Hintergrund des Vorfalls
Das betroffene Schild war erst am 22. Juli 2026 von der Stadtverwaltung Penzberg aufgestellt worden. Es befand sich an einer zentralen Stelle, direkt unterhalb der bereits bestehenden Hinweise auf die Gottesdienste der katholischen und evangelischen Kirchengemeinden. Die Installation sollte die Gleichberechtigung und Sichtbarkeit der verschiedenen Religionsgemeinschaften im öffentlichen Raum unterstreichen.
Bereits am vorangegangenen Wochenende war das Schild das Ziel von Vandalismus geworden, als Unbekannte es mit schwarzer Farbe übersprühten. Nach der erneuten Tat am 31. Juli haben die Behörden das Schild nun abmontiert und sichergestellt, um weitere Beschädigungen zu verhindern und Spuren zu sichern.
Rechtsextremer Bezug bei den Schmierereien
Bei der Untersuchung der Tatorte stellten die Beamten fest, dass die Täter Symbole der Kleinstpartei „Der III. Weg“ hinterlassen hatten. Diese Gruppierung wird von den Sicherheitsbehörden als rechtsextremistisch eingestuft. Die Verwendung dieser Symbole deutet auf eine politisch motivierte Tat hin, die sich gezielt gegen die muslimische Gemeinde und deren öffentliche Präsenz in der Stadt richtet.
Einordnung und weitere Schritte
Die wiederholten Angriffe auf das Hinweisschild werfen Fragen zum gesellschaftlichen Zusammenleben in der Region auf. Während die Stadt mit der Anbringung des Schildes ein Zeichen für religiöse Vielfalt setzen wollte, zeigen die Vorfälle, dass solche Maßnahmen auch auf Widerstand stoßen können.
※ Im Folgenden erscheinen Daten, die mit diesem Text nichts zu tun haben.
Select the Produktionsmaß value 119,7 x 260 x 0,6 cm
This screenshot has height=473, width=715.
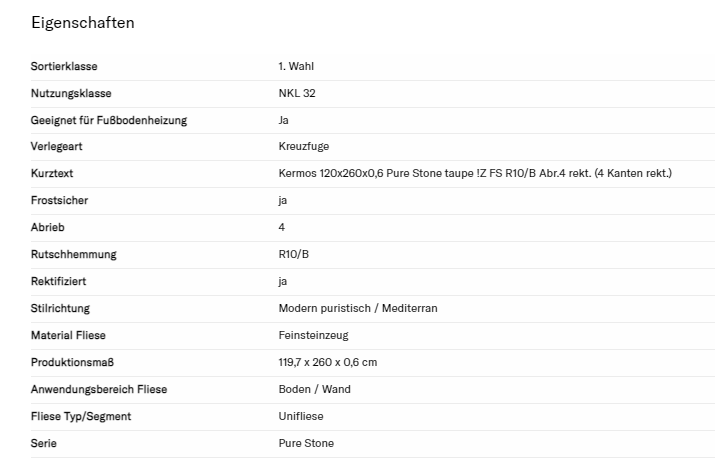327,362
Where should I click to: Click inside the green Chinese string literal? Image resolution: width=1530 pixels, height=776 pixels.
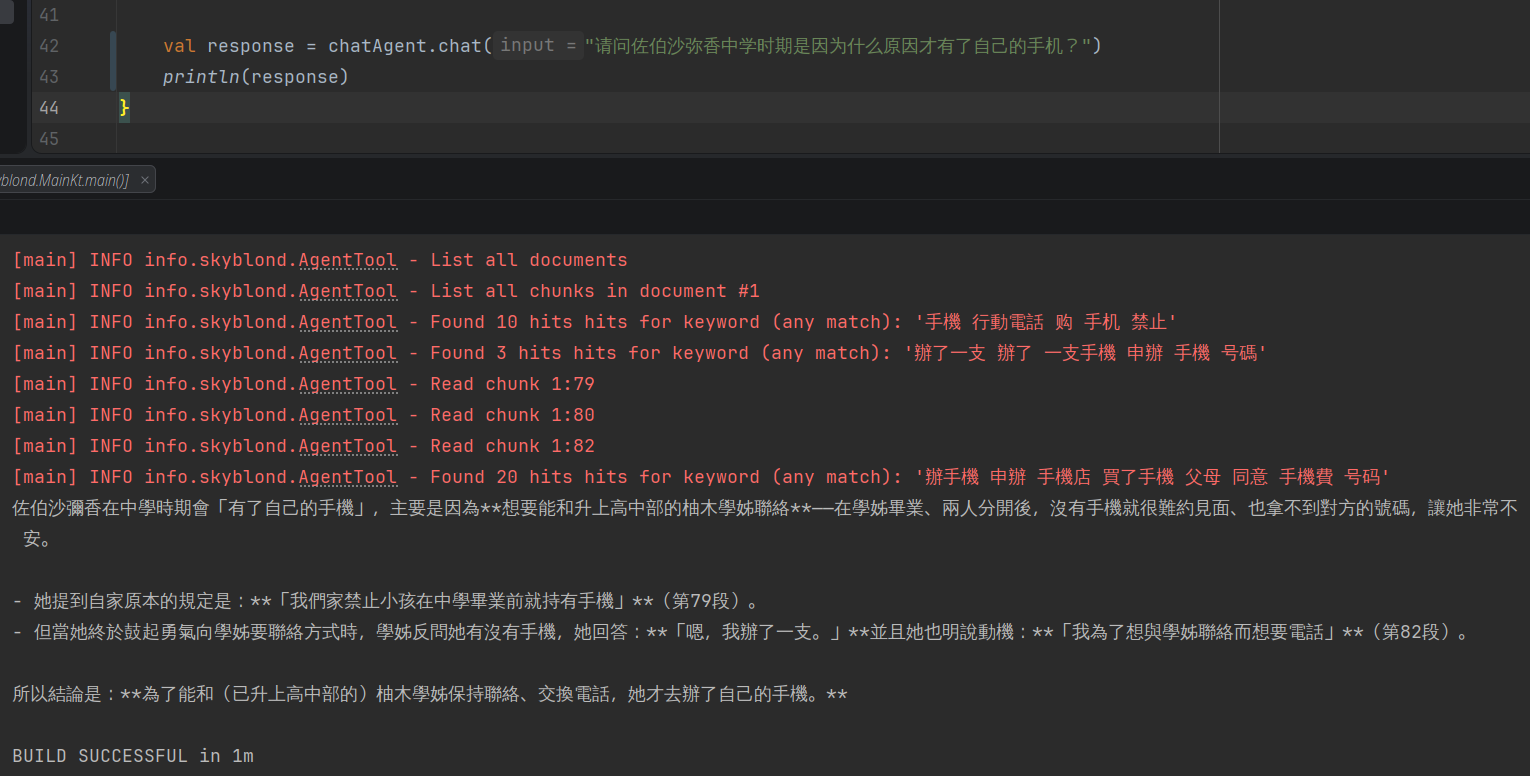[x=840, y=46]
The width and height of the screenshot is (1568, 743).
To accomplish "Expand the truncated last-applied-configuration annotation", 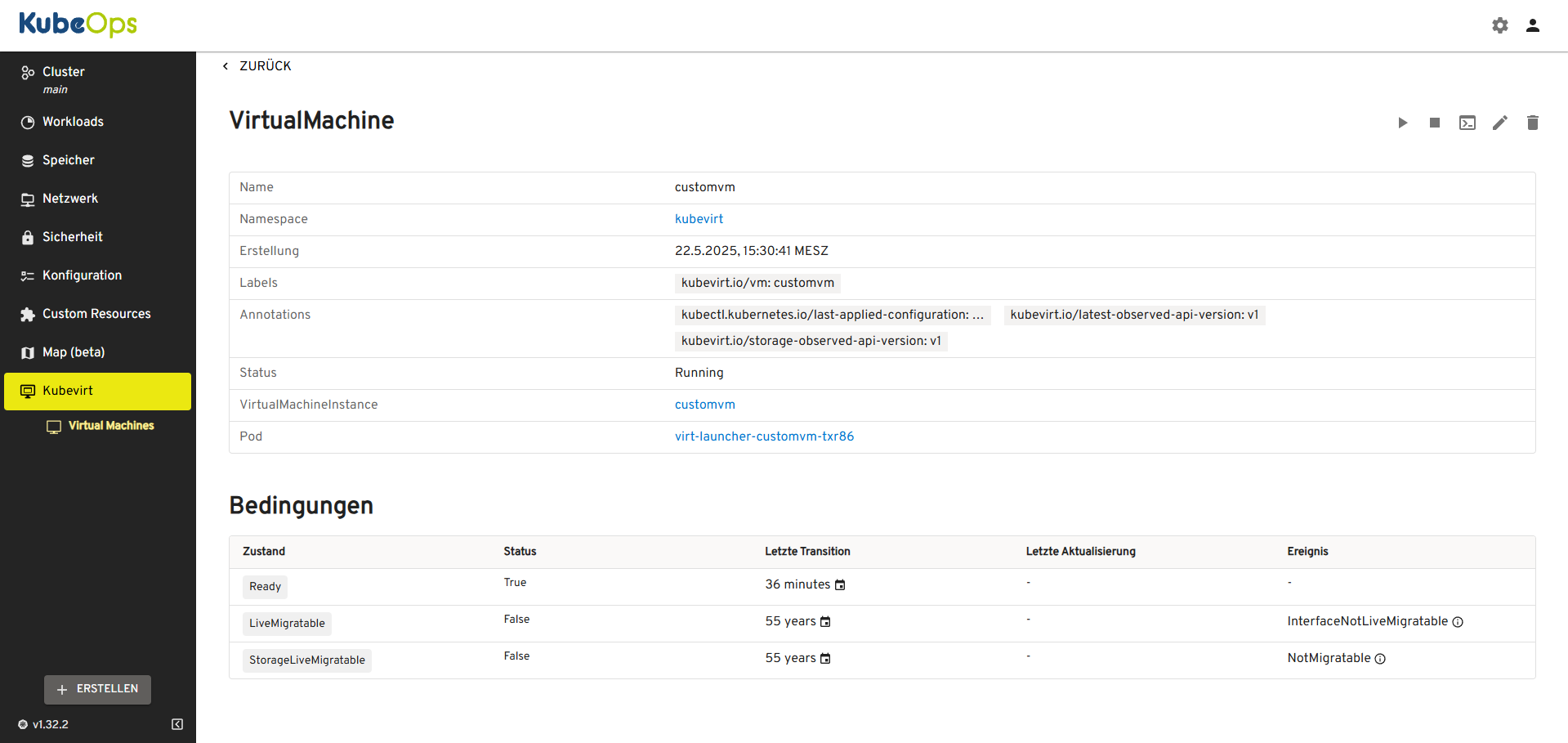I will [832, 315].
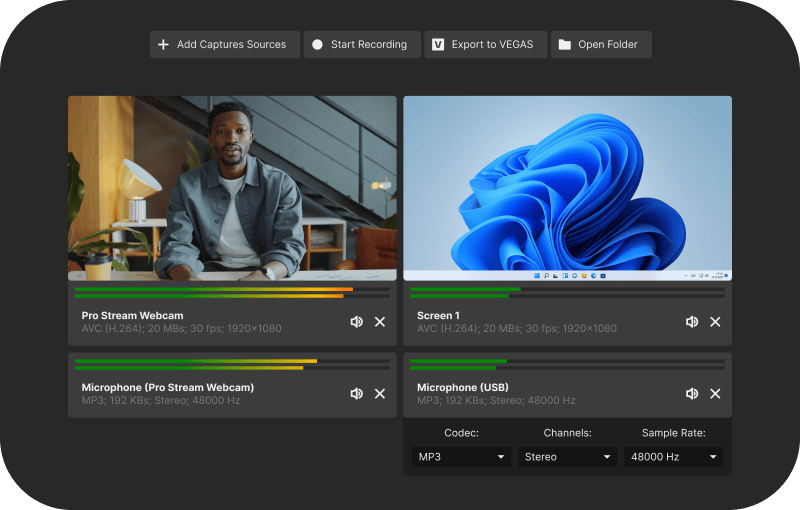The height and width of the screenshot is (510, 800).
Task: Click the record circle icon
Action: (317, 45)
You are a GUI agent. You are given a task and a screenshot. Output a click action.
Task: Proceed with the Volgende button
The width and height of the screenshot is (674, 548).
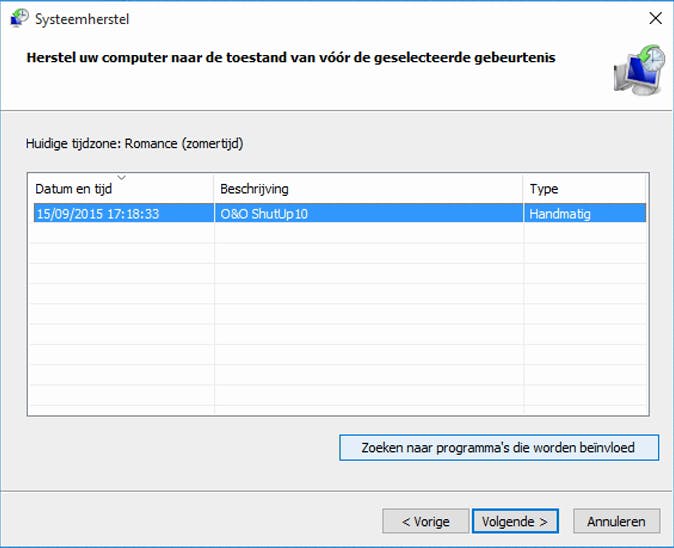pyautogui.click(x=515, y=521)
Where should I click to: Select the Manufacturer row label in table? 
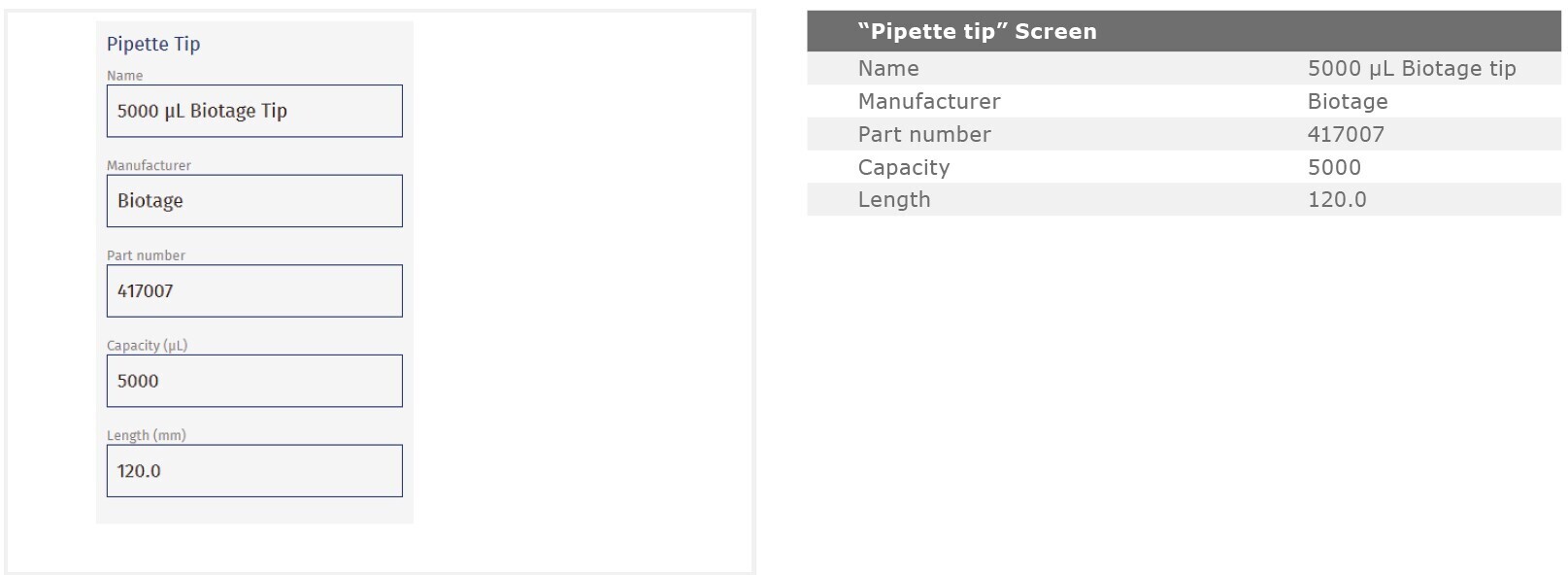(928, 101)
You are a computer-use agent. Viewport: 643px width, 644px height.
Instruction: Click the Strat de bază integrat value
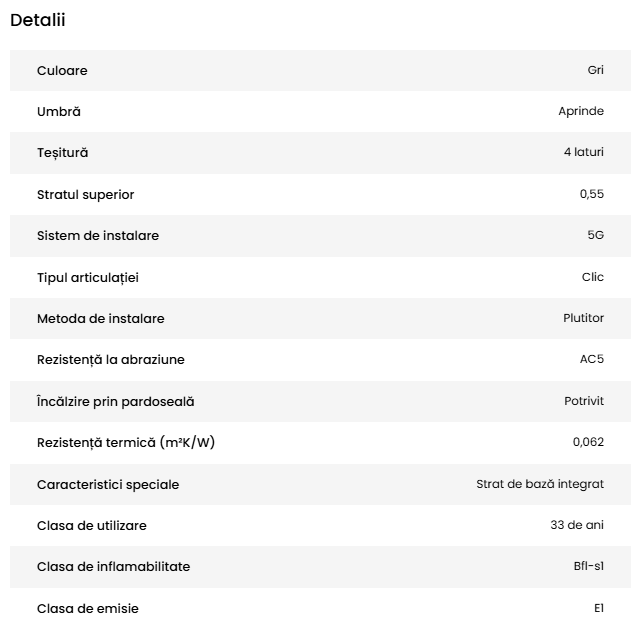540,484
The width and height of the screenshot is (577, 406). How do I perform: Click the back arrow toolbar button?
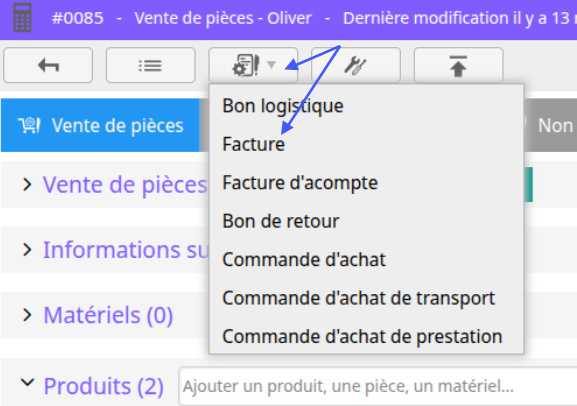click(48, 65)
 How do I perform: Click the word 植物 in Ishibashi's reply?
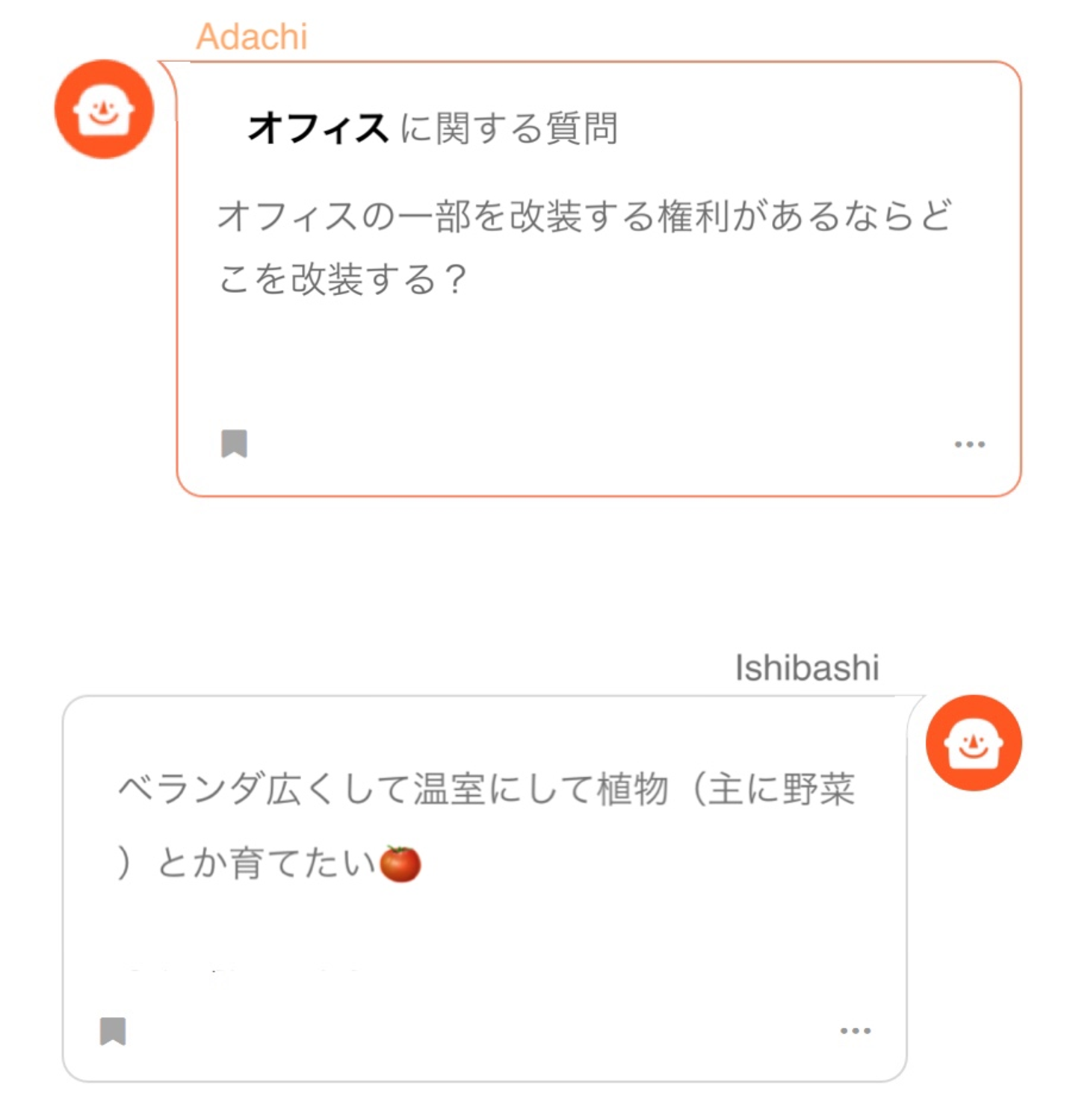tap(632, 790)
Die Polizei hat die Ermittlungen aufgenommen, um die Hintergründe der Tat zu klären und die Verantwortlichen zu identifizieren. Über das weitere Vorgehen der Stadtverwaltung bezüglich einer möglichen Wiederanbringung des Hinweises oder zusätzlicher Sicherheitsmaßnahmen wurde bisher noch nicht öffentlich berichtet. Der Vorfall bleibt ein Beispiel für die Spannungen, die sich an der öffentlichen Sichtbarkeit religiöser Minderheiten entzünden können.